■ Task item ■
Look for the line that has "Task: Select the XXL size option" in the material below; please repeat it and every line after it, exactly, up to and including the line that has "Screen dimensions: 1000x600", and nothing else.

■ Provided information ■
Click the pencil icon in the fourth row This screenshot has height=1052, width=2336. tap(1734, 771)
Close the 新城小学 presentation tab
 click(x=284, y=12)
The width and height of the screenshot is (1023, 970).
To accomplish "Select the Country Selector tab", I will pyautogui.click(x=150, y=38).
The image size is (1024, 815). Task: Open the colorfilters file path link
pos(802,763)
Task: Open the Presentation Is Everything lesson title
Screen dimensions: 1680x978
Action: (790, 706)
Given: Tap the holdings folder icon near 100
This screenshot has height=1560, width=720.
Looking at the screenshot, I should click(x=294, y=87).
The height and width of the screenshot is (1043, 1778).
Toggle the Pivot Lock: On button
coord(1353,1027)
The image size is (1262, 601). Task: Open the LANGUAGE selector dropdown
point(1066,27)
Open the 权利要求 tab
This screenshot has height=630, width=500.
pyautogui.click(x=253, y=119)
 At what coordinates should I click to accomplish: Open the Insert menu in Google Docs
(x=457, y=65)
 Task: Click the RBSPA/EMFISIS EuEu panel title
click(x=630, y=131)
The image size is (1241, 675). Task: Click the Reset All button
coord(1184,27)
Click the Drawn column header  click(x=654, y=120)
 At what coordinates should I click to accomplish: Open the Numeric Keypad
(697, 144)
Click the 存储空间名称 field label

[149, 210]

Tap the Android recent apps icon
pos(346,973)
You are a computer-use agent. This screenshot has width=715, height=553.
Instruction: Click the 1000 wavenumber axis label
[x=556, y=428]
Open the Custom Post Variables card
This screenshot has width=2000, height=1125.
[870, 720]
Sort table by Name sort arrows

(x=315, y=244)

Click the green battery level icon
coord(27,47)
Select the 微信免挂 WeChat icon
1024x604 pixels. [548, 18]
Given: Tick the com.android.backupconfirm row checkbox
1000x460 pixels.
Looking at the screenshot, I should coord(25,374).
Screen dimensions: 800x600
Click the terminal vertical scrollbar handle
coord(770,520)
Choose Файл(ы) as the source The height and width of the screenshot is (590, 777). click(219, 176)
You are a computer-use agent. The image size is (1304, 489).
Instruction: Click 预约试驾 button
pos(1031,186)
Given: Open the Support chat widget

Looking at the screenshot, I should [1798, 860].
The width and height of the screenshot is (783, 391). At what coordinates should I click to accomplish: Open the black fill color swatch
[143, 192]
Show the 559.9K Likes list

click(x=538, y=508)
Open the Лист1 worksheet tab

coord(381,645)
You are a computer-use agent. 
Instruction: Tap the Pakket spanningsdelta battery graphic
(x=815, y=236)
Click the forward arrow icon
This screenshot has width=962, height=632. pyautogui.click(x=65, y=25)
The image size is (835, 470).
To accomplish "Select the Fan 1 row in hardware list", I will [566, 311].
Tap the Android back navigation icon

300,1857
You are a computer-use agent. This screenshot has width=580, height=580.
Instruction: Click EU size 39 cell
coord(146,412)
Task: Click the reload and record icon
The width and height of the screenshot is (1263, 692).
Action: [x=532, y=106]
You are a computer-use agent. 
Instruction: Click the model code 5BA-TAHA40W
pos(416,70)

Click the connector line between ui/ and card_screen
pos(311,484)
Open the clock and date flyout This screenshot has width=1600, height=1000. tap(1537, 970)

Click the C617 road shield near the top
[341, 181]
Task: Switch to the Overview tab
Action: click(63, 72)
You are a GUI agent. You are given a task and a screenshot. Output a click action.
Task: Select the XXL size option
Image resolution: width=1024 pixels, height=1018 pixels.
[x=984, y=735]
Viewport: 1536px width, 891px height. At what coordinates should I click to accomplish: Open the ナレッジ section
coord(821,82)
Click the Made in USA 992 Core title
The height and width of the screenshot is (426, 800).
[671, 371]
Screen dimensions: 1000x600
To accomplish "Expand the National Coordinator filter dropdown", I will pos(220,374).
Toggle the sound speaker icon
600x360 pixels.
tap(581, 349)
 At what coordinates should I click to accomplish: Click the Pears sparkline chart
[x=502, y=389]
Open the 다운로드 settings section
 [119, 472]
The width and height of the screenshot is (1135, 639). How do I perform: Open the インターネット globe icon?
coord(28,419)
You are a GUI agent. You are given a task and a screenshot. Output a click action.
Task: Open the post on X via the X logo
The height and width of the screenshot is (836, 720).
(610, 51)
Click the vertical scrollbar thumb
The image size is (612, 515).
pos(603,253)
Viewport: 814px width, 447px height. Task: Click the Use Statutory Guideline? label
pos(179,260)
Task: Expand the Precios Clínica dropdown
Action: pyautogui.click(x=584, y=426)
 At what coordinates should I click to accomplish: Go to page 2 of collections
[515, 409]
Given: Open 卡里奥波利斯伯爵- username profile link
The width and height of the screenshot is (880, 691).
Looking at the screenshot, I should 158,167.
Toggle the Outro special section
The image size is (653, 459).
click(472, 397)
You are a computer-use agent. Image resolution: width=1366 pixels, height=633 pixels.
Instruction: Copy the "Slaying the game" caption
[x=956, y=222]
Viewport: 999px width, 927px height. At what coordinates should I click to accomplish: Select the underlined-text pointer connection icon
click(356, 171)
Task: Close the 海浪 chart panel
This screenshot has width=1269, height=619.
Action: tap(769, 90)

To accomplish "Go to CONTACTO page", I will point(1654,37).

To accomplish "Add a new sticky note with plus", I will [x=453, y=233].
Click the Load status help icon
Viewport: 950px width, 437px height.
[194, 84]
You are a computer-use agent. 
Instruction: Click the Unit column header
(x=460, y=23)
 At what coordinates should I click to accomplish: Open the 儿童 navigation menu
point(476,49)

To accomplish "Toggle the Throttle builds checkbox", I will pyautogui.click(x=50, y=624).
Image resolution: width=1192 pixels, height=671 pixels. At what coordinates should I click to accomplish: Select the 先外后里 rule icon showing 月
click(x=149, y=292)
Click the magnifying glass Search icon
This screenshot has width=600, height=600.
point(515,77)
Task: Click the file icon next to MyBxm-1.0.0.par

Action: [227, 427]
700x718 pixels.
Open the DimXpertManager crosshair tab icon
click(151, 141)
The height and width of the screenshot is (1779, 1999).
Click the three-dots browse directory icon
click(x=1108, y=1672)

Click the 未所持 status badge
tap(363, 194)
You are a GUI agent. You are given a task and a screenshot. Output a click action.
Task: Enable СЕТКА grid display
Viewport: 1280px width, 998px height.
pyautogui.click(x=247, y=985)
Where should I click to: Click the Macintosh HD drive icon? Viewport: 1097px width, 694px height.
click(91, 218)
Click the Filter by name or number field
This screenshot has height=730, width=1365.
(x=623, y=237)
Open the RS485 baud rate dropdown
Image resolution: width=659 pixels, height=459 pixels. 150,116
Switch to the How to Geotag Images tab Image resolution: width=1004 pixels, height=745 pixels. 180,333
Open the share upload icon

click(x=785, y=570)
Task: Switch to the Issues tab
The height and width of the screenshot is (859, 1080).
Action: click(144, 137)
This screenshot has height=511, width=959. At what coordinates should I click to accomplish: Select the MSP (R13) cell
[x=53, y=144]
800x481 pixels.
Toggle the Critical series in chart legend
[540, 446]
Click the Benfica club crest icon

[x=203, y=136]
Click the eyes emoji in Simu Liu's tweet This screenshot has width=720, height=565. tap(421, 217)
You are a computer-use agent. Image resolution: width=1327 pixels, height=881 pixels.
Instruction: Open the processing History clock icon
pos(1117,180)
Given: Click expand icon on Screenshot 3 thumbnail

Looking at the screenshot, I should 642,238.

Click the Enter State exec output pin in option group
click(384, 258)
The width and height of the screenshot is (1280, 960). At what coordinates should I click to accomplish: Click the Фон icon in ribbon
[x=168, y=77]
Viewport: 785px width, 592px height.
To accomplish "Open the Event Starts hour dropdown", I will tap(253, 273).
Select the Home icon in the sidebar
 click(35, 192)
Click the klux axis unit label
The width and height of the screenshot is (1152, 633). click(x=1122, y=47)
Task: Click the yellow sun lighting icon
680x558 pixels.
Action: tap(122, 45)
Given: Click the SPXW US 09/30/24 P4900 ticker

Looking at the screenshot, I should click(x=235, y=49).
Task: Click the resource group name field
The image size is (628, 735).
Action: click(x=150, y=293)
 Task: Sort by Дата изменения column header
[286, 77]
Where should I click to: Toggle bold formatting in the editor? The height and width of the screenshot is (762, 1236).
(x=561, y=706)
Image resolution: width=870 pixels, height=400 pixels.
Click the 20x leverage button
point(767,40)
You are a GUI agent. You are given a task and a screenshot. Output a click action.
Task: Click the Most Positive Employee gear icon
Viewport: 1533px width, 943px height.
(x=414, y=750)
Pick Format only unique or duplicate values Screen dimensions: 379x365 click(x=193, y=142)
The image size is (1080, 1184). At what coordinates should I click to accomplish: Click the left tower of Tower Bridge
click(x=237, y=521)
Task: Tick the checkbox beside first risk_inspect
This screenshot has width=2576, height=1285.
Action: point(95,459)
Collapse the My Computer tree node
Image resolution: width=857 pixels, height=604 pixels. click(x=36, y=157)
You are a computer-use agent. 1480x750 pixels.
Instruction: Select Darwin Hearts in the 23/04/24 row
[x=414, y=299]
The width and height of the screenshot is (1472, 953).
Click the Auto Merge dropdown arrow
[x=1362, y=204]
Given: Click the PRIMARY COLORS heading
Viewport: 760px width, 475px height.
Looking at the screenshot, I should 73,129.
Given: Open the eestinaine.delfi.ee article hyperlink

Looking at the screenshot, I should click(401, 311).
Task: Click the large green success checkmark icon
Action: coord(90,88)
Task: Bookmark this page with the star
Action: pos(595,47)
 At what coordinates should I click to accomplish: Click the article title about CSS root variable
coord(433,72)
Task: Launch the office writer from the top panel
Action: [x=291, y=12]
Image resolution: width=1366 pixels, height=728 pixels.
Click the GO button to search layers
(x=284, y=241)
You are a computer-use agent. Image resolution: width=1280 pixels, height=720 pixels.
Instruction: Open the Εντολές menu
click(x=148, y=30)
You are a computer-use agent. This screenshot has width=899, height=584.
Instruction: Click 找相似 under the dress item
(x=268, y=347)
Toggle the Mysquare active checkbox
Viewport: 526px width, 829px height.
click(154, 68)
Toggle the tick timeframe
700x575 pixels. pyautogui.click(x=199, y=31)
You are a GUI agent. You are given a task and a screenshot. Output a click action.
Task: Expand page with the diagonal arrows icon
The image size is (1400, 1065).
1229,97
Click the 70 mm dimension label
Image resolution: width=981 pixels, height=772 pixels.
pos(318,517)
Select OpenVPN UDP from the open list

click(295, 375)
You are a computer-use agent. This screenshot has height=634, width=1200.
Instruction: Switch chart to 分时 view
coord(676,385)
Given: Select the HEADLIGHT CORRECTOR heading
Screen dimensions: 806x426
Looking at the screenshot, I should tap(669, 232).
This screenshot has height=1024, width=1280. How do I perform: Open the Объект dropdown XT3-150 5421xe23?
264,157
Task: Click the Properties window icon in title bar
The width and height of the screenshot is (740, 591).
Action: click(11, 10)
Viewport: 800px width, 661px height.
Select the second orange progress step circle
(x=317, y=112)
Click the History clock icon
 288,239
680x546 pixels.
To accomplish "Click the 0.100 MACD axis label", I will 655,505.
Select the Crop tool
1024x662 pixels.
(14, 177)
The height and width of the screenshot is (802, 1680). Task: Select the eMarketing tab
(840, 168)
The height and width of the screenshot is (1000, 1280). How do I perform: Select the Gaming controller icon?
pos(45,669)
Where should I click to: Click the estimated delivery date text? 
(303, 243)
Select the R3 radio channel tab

■ Reply ■
Task: Select the XXL size option
Image resolution: width=1024 pixels, height=1018 pixels.
[x=984, y=735]
Viewport: 1536px width, 891px height. At what coordinates should I click to accomplish: Open the ナレッジ section
coord(821,82)
Click the Made in USA 992 Core title
The height and width of the screenshot is (426, 800).
[671, 371]
Screen dimensions: 1000x600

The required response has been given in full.